[Stored data entries]

****

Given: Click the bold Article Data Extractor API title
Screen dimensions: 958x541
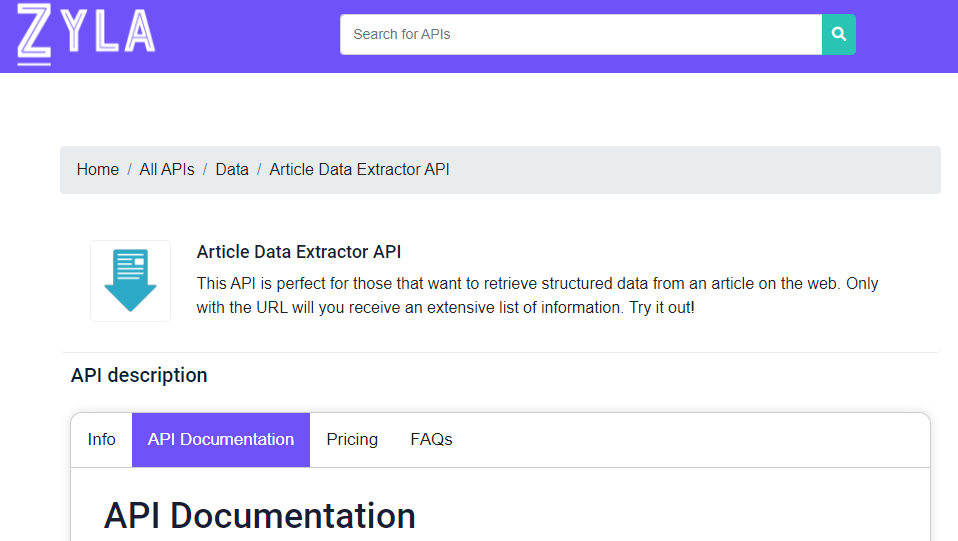Looking at the screenshot, I should tap(299, 252).
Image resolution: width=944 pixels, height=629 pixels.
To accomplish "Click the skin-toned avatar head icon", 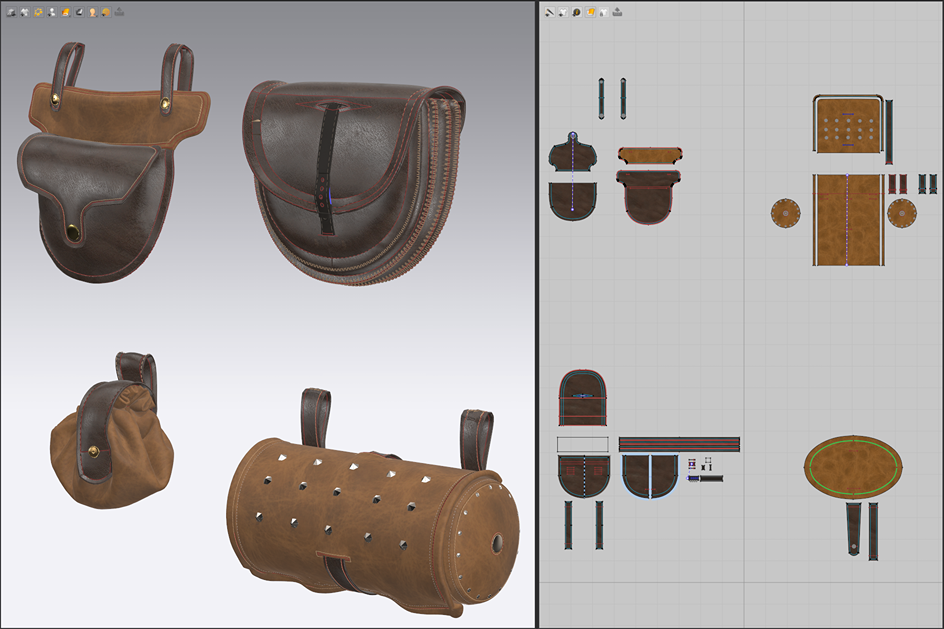I will 92,12.
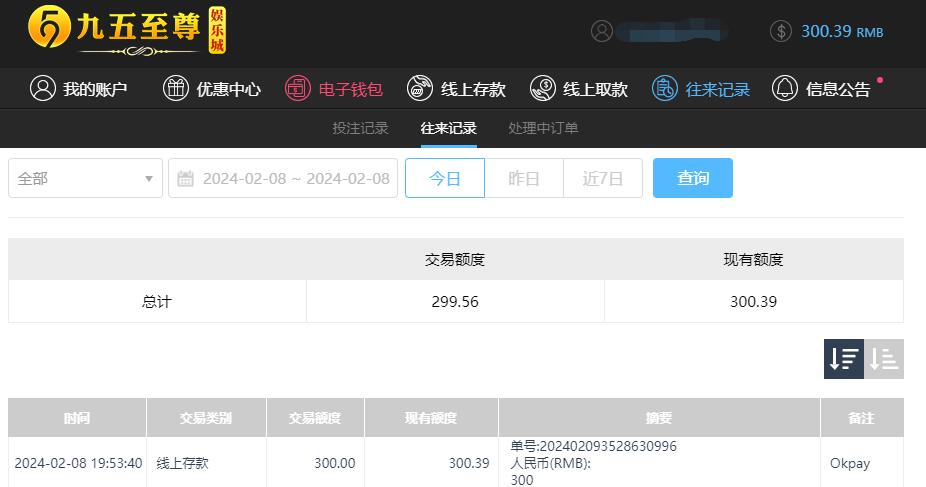Click the 九五至尊 logo
This screenshot has height=487, width=926.
126,31
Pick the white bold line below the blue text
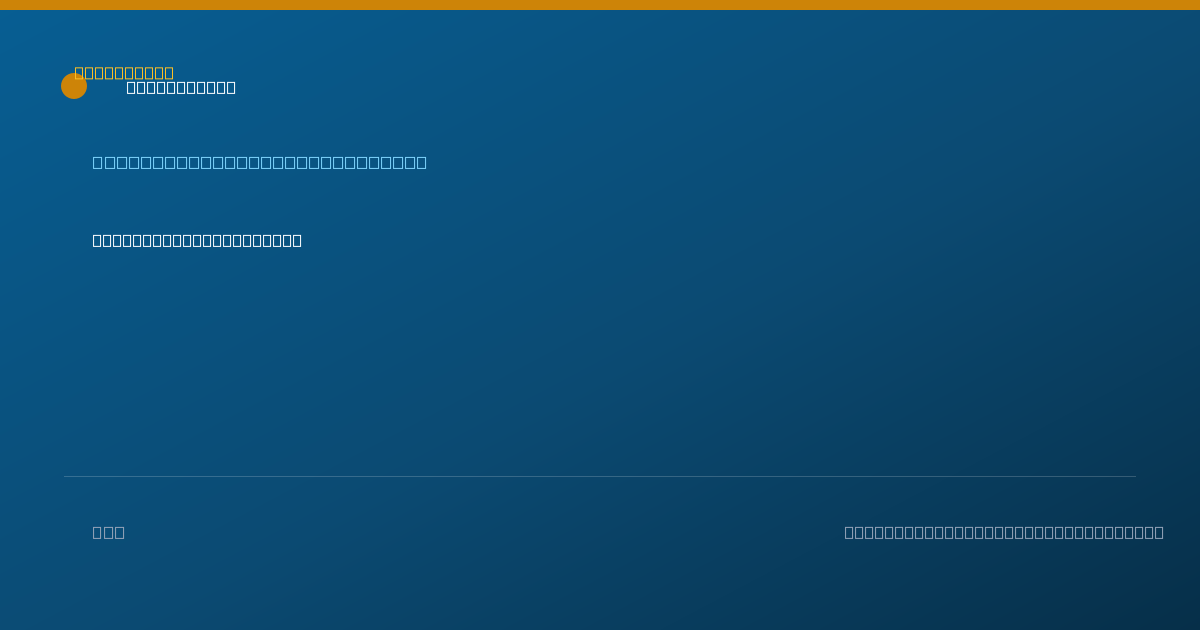 [197, 240]
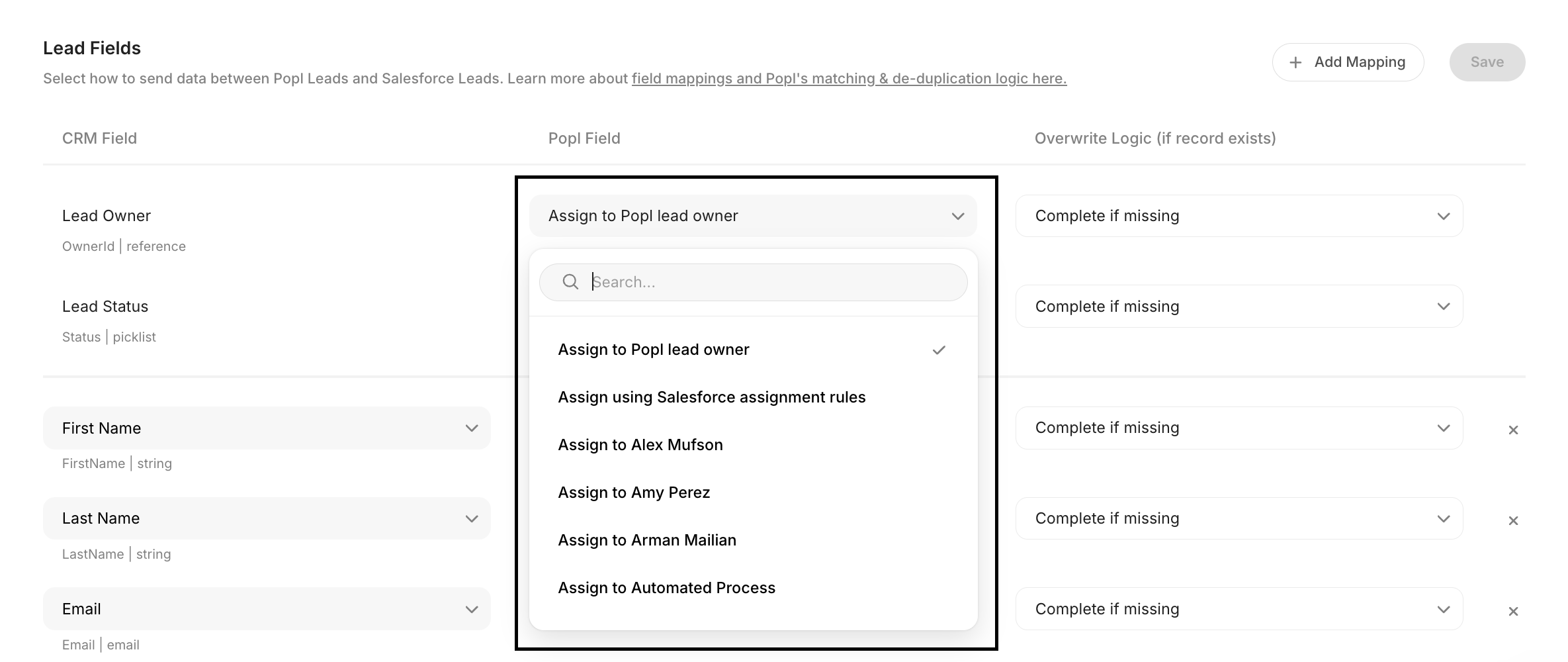1568x662 pixels.
Task: Choose Assign to Arman Mailian
Action: tap(647, 540)
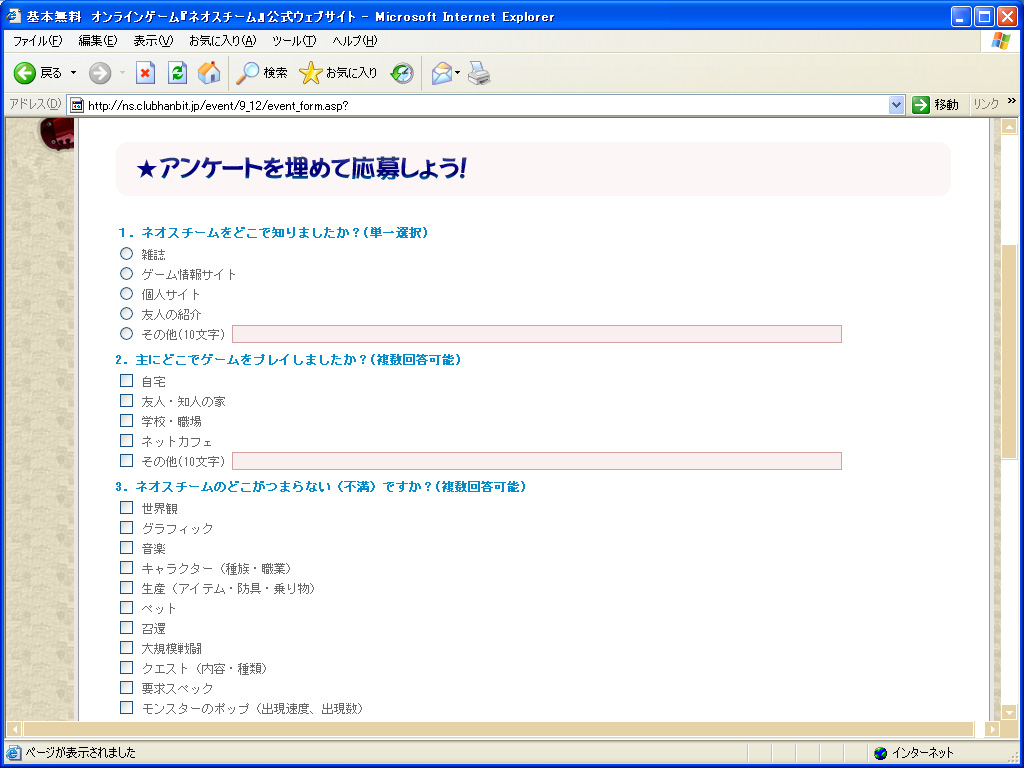Click the Print toolbar icon
This screenshot has height=768, width=1024.
[x=479, y=73]
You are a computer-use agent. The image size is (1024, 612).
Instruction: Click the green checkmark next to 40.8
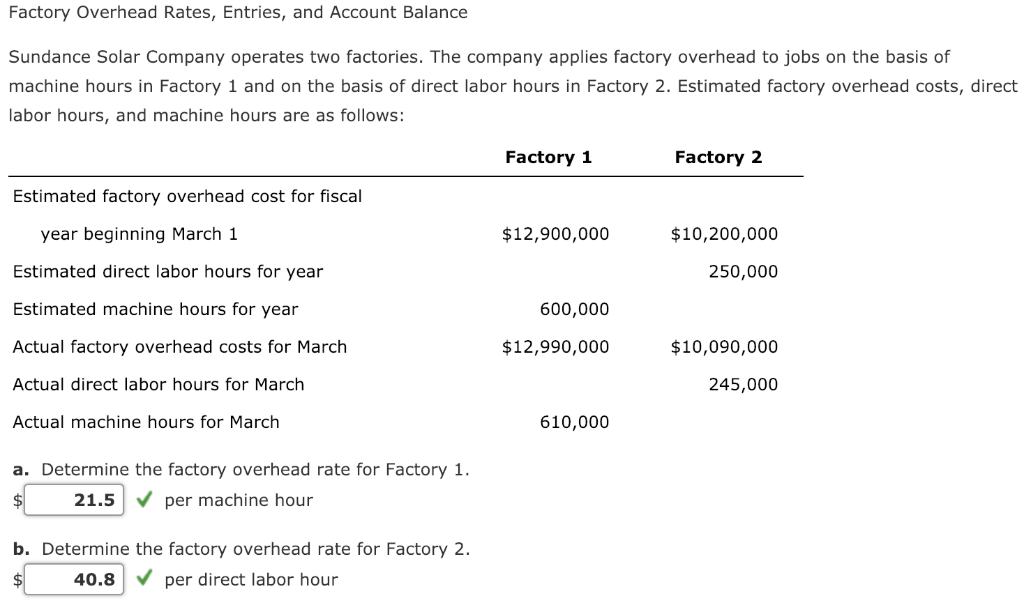144,578
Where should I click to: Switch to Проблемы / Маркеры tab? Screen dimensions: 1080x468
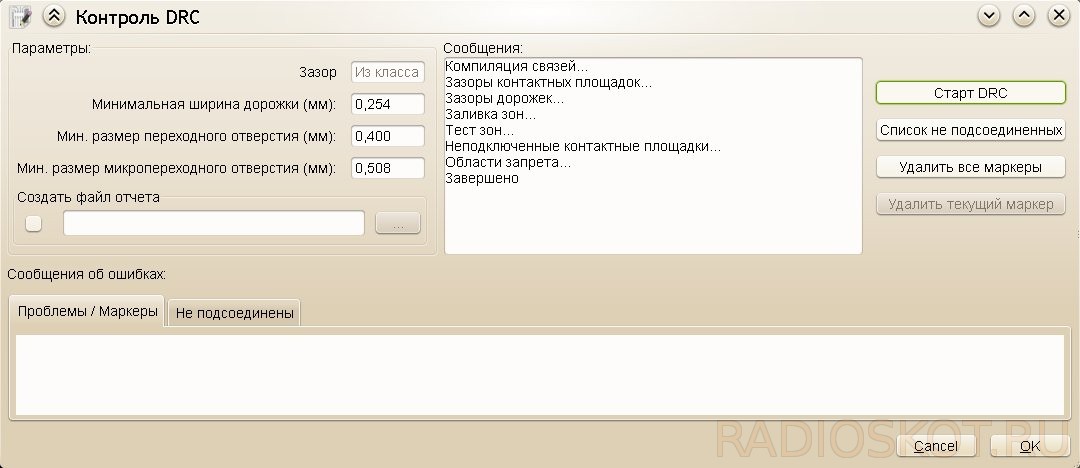click(x=87, y=311)
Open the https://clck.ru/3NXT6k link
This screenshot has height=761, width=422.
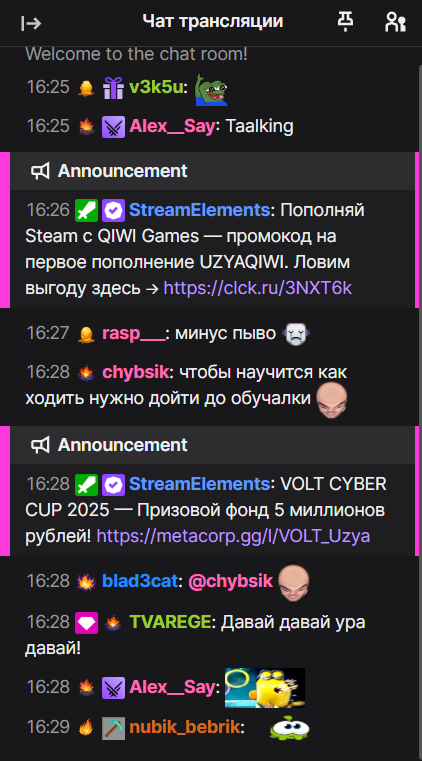pos(258,288)
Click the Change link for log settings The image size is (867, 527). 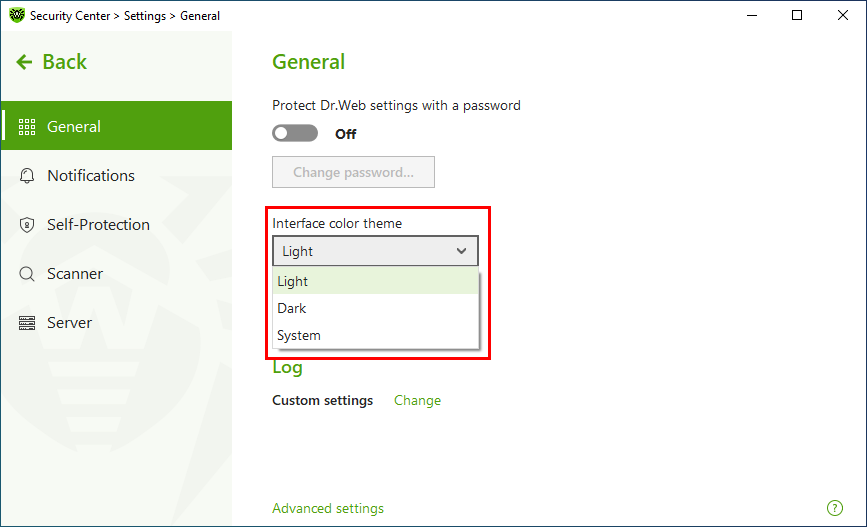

****

**TASK DETAILS**.
The required answer is the lines from the one that contains "Where should I" through the last line of the records, restated word for word, with every picture dropped.

**REPLY TO THE TASK**.
Where should I click to: Switch to Проблемы / Маркеры tab? Screen dimensions: 1080x468
click(x=87, y=311)
Open the https://clck.ru/3NXT6k link
This screenshot has height=761, width=422.
pos(258,288)
Click the Change link for log settings The image size is (867, 527). 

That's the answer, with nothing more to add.